Dans une tribune publiée mercredi sur Médiapart, une centaine de personnalités ont appelé la ministre de la Santé à révéler le nombre de blessés, qu’ils soient manifestants ou policiers à avoir été hospitalisés.


« LES RUES DE FRANCE CONNAISSENT L’EPISODE DE REPRESSION LE PLUS VIOLENT DEPUIS 1968. Une marseillaise est décédée, Zineb Redouane, des lycéens ont été éborgnés, des ados sont mutilés, des femmes et des hommes apprennent à vivre avec des gueules cassées, avant des mois, voire des années, de réparations esthétiques. Et, cependant, l’administration de la santé publique se tait. Nous sommes choqués par ce silence, plus de 80 jours après les premières violences.»

Sur Europe 1, Agnès BUZYN, a expliqué, avec une ostensible exaspération, que « Les hôpitaux reçoivent tout le monde, sans trier et sans ficher !  et qu’il n’est pas dans le fonctionnement des professionnels de santé hospitaliers de savoir si telle ou telle blessure concerne un gilet jaune ou un membre des forces de l’ordre.»

Le fabricant du LDB40 sort de son silence et pointe du doigt les munitions

Voyant son produit phare de plus en décrié dans la presse, la fabricant du LBD40 GL06, B&T, a tenu à faire une mise au point, quelque peu détonante par rapport à la communication gouvernementale
Face aux accusations d’imprécision et dangerosité, B&T explique que :
- “le LBD40 (GL06), en association avec les munitions SIR fabriquées par B&T, est un moyen d’intervention précis et efficace”
- “les munitions utilisées en France n’ont pas été conçues, fabriquées ni livrées par B&T AG”.
- “les munitions utilisées exercent une influence substantielle sur les effets et la précision.”

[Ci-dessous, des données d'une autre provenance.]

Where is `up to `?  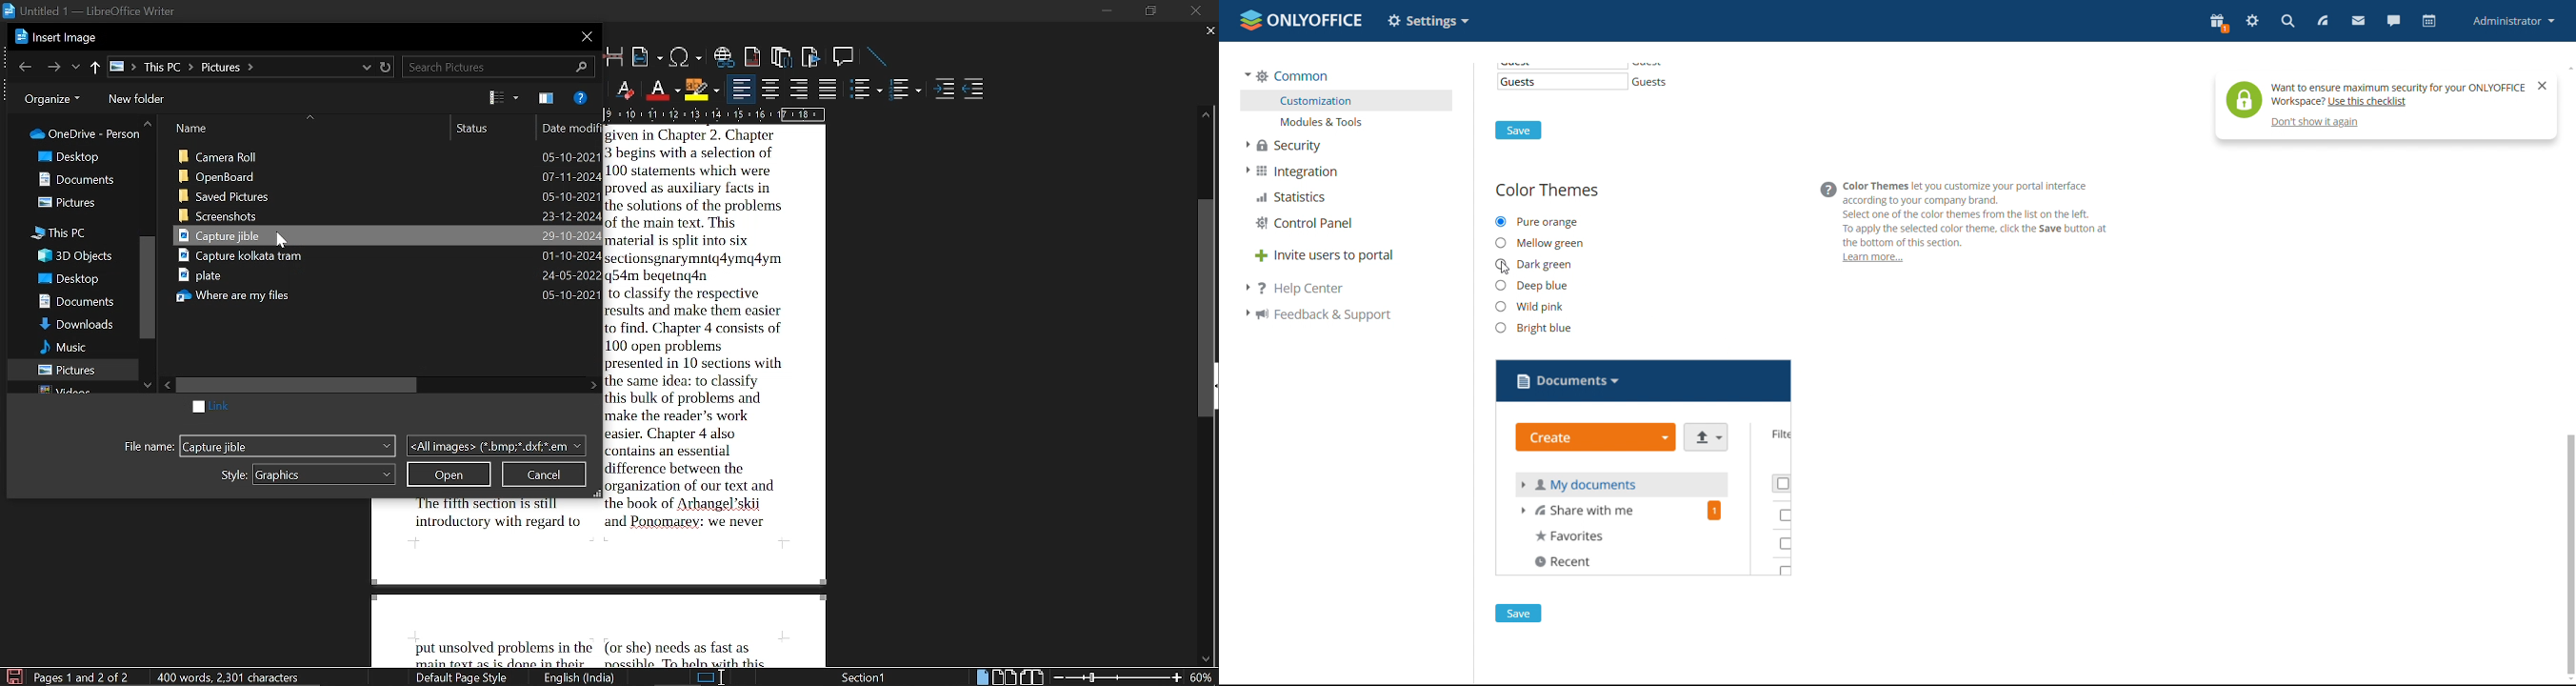 up to  is located at coordinates (94, 68).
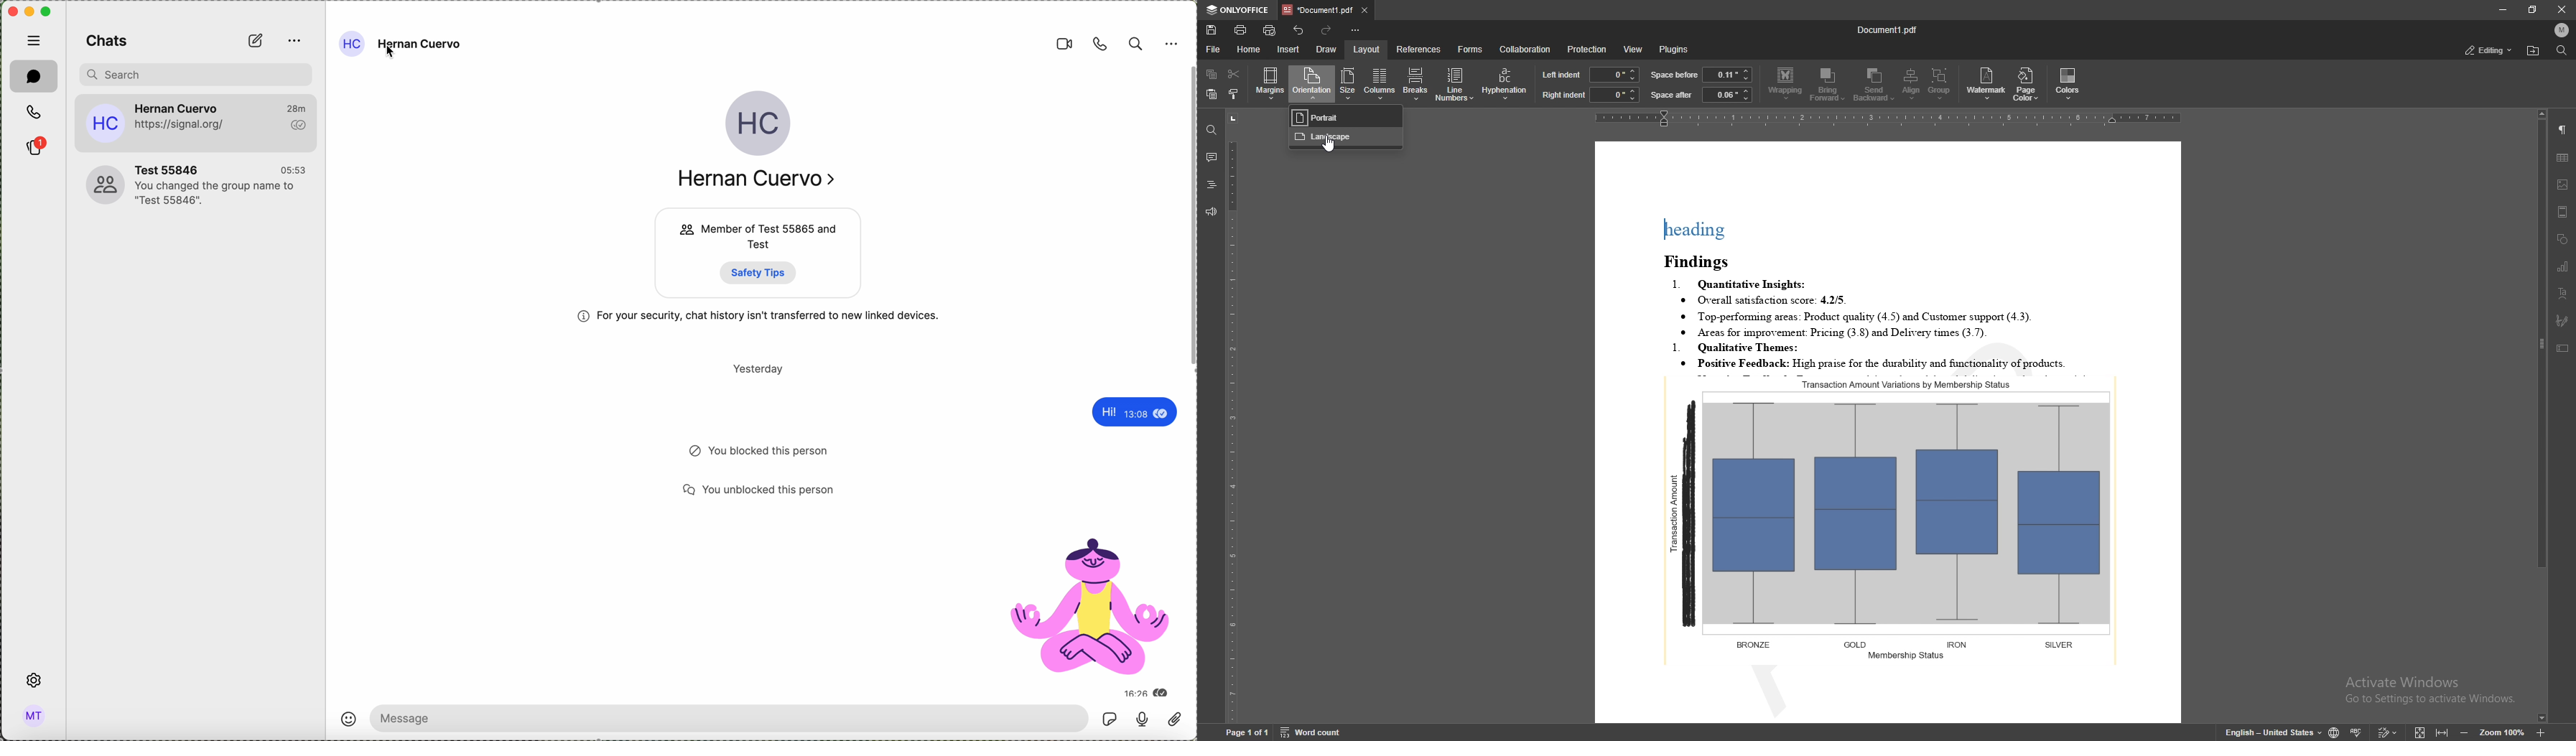  I want to click on cursor on Hernan Cuervo profile, so click(440, 45).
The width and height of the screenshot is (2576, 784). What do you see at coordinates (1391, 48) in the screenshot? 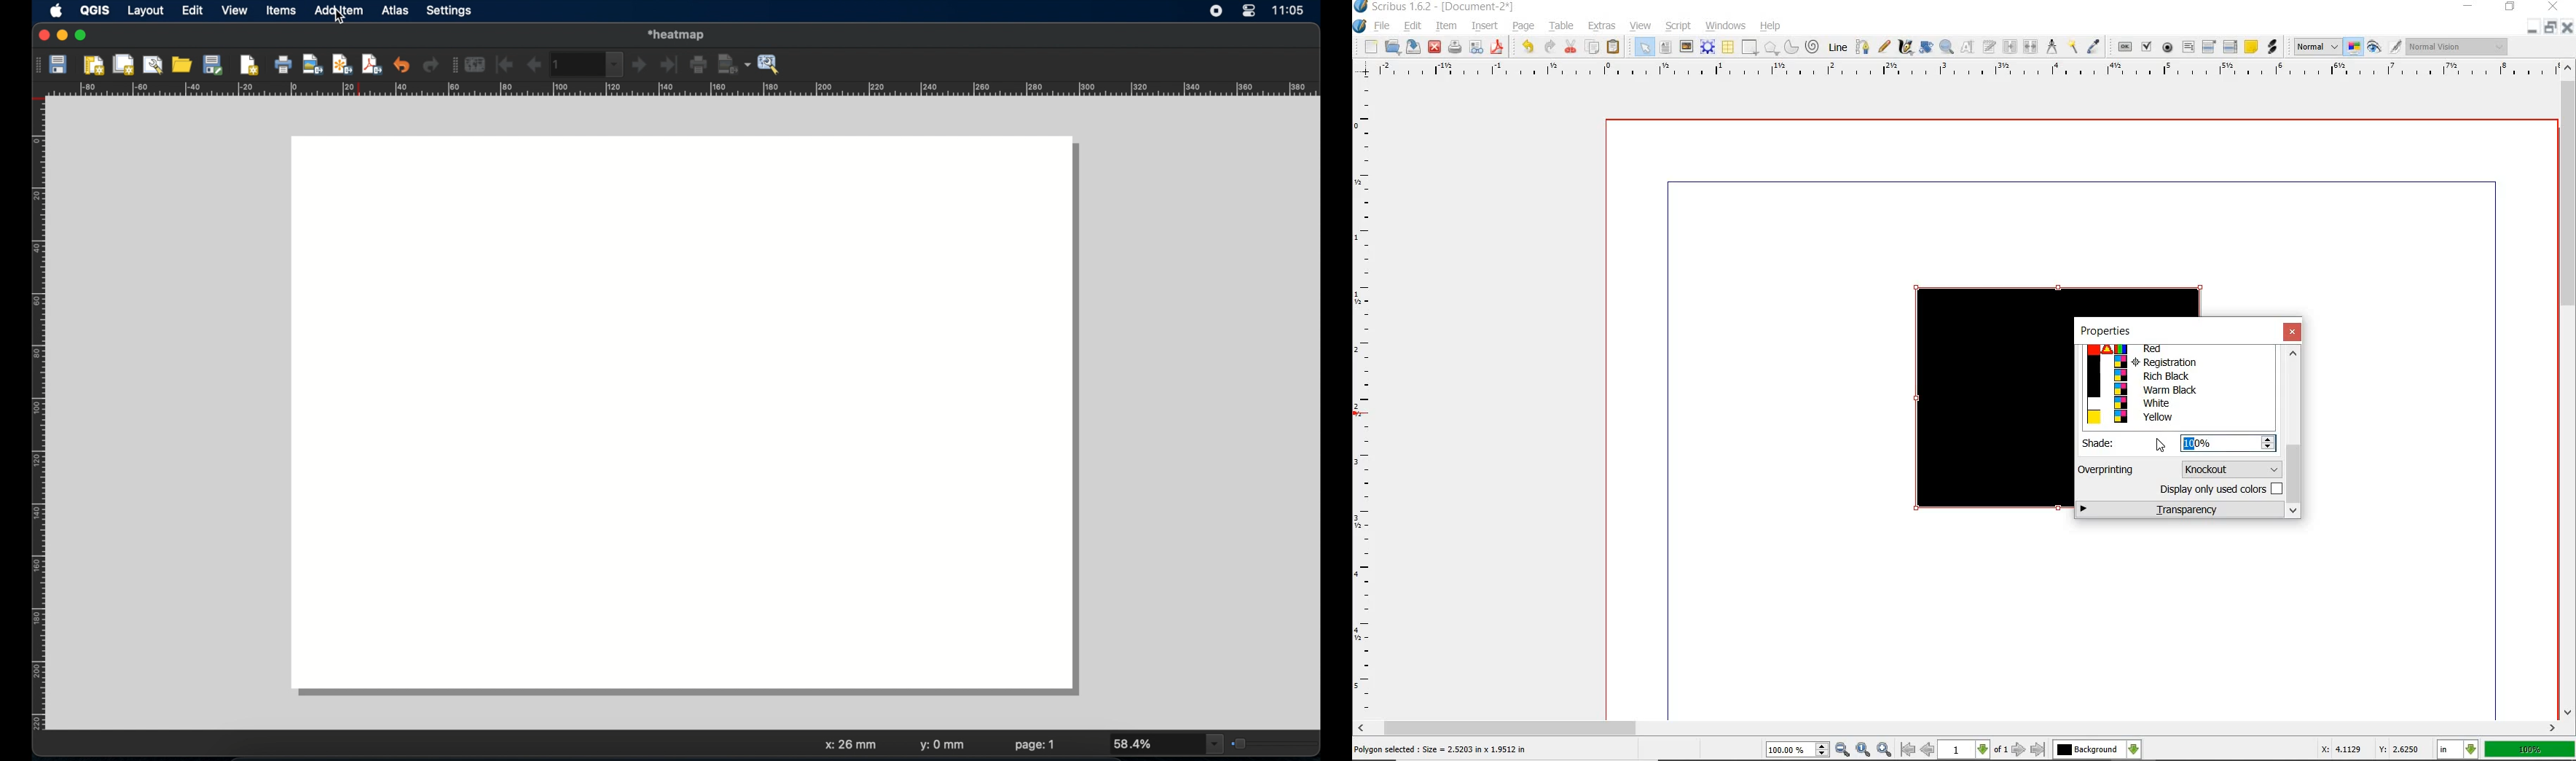
I see `open` at bounding box center [1391, 48].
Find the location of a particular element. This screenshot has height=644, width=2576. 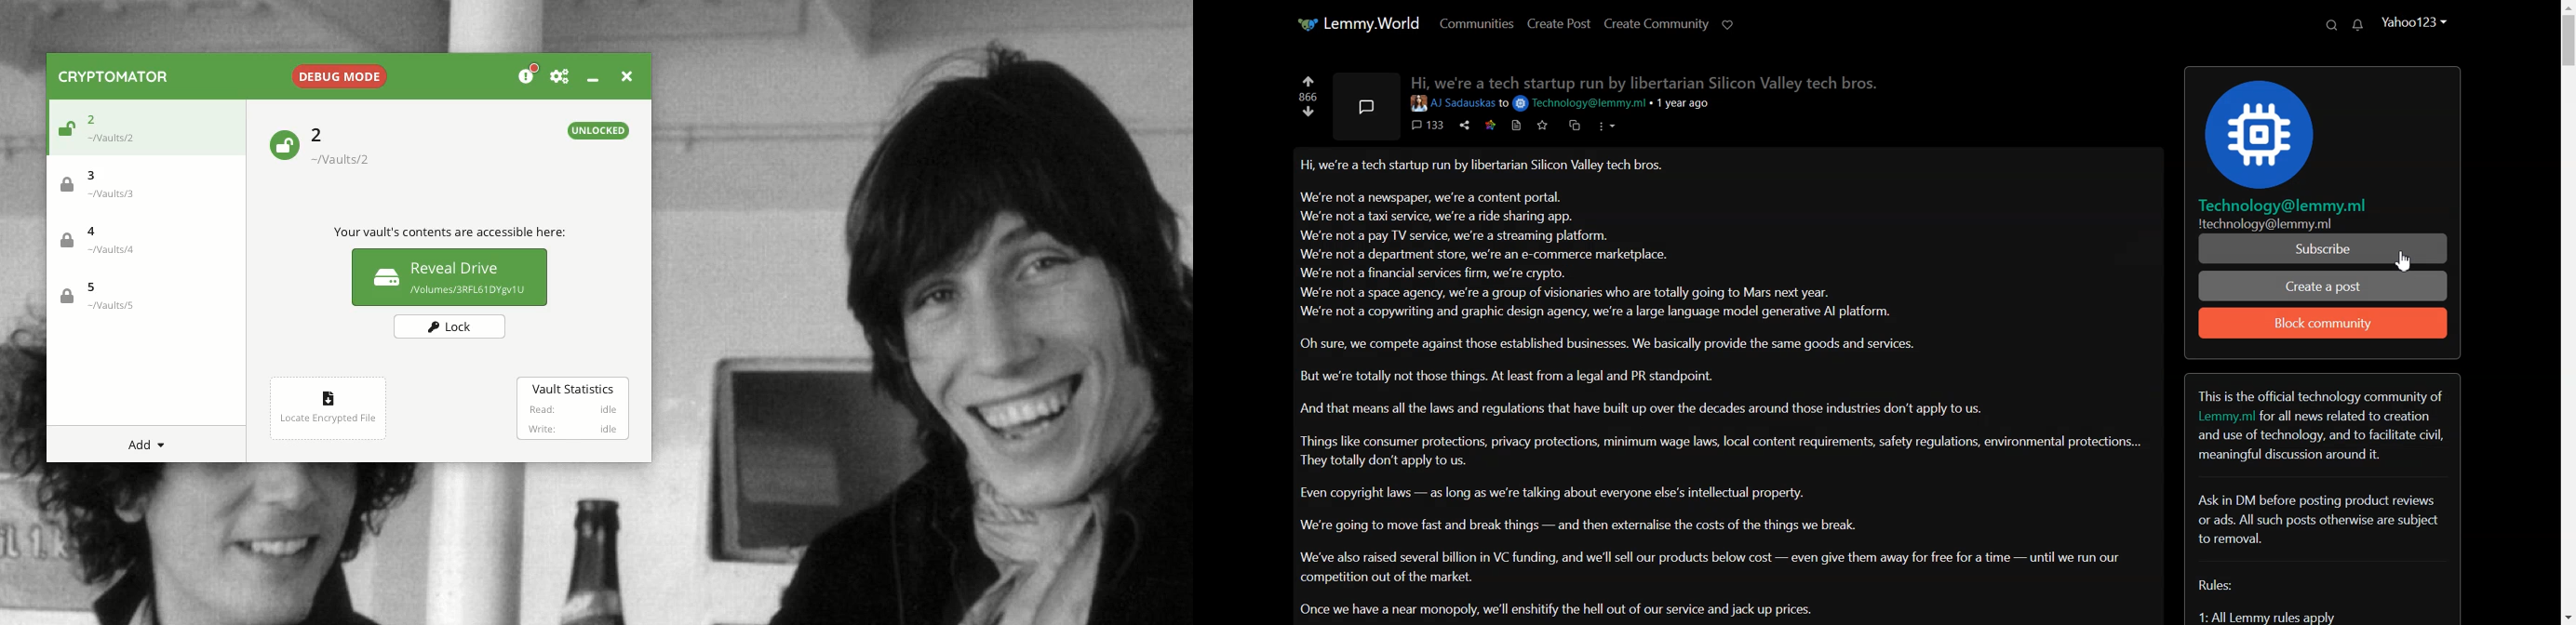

Ce que semble partiellement confirmer le collectif “Désarmons-les” pour qui les munitions de 40 mm utilisées par les forces de l’ordre ont été fabriquées par la société Alsetex suite à un appel d’offre de 2015. Alsetex fournit alors 115 000 balles de gomme de fabrication française pour remplacer les munitions qui étaient auparavant fabriquées par une entreprise américaine, Combined Tactical Systems.


Visiblement le gouvernement de l’époque n’a été que peu sensible à l’argument de B&T qui explique dans la fiche produit du LBD40 GL06 que ses munitions SIR auraient été spécialement conçues pour qu’elles ne pénètrent pas les tissus humains ni ne brisent les os en particulier grâce à la tête de la munition composée de mousse “douce” qui dissipe l’énergie de l’impact.

“En cas d’utilisation des munitions des autres fabricants, le risque d’imprécision et de blessures augmente considérablement” B&T

Le gouvernement aurait-il choisi d’utiliser des munitions moins souples et plus dangereuses comme l’insinue B&T ? Si on ne peut que remarquer la différence de fabrication concernant les têtes des munitions, rien ne nous permet d’établir qu’une munition de tel fabricant est moins dangereuse et plus précise qu’une autre.